Garagen-Trocknung bei 300 Sonnentagen

Deshalb erleidet die Bewegung für das "Recht zu trocknen" auch immer wieder Niederlagen. Zum Beispiel in Poughkeepsie, einer Kleinstadt am Hudson River nördlich von New York. Vor zwei Wochen beschloss hier der Gemeinderat einen Wäsche-Bann für die ganze Stadt. In der neuen Verordnung heißt es: "Es ist ungesetzlich für jedermann, Kleider, Teppiche oder Tücher jeder Art im Vorgarten, seitlich des Hauses oder auf der Eingangsterrasse zu legen, zu platzieren oder aufzuhängen."

Zuwiderhandlungen kosten 100 Dollar. Die Verordnung gelte nicht "für das gesetzmäßige Zurschaustellen von Bannern, Flaggen und anderen Dekorationen". Es sei notwendig, dass die Stadt "ein einheitlicheres Aussehen" habe, um für Einheimische und Besucher attraktiver zu werden, sagte Bürgermeisterin Nancy Cozean. Die Leute könnten ihre Wäsche ja hinter dem Haus aufhängen.
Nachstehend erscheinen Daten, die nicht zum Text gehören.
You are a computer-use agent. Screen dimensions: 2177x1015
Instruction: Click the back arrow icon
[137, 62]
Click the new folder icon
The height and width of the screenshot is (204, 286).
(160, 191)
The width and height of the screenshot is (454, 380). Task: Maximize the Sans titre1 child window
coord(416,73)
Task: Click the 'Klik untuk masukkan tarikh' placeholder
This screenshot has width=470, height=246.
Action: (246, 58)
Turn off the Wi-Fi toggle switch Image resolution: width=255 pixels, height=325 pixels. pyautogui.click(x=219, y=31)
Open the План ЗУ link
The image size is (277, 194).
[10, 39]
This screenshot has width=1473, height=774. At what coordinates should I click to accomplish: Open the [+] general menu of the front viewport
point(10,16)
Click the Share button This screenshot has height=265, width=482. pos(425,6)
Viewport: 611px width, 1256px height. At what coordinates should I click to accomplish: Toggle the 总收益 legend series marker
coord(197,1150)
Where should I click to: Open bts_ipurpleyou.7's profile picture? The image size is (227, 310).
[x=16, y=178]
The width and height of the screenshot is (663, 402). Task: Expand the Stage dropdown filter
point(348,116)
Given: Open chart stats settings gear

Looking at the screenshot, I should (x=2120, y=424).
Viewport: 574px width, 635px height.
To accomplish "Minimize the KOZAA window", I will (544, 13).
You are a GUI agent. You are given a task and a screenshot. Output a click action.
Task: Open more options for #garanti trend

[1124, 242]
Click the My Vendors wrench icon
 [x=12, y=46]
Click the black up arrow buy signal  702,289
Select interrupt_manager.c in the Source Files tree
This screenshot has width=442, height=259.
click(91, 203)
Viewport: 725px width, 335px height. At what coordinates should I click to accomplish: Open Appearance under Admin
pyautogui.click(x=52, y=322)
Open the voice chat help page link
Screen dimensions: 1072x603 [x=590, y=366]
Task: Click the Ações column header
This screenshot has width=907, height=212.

Susan Taylor hat sich inzwischen auf einen Kompromiss mit der Verwaltung eingelassen: Sie hängt die Wäsche in ihrer Garage auf. "Es ist eine Schande. Das Trocknen dauert Tage, und draußen ist so schönes Wetter." Wie das Tourismuszentrum von Zentral-Oregon in seiner Eigenwerbung mitteilt, hat Bend durchschnittlich 300 Sonnentage im Jahr. Besser könnten die Bedingungen fürs Wäschetrocknen im Freien nicht sein.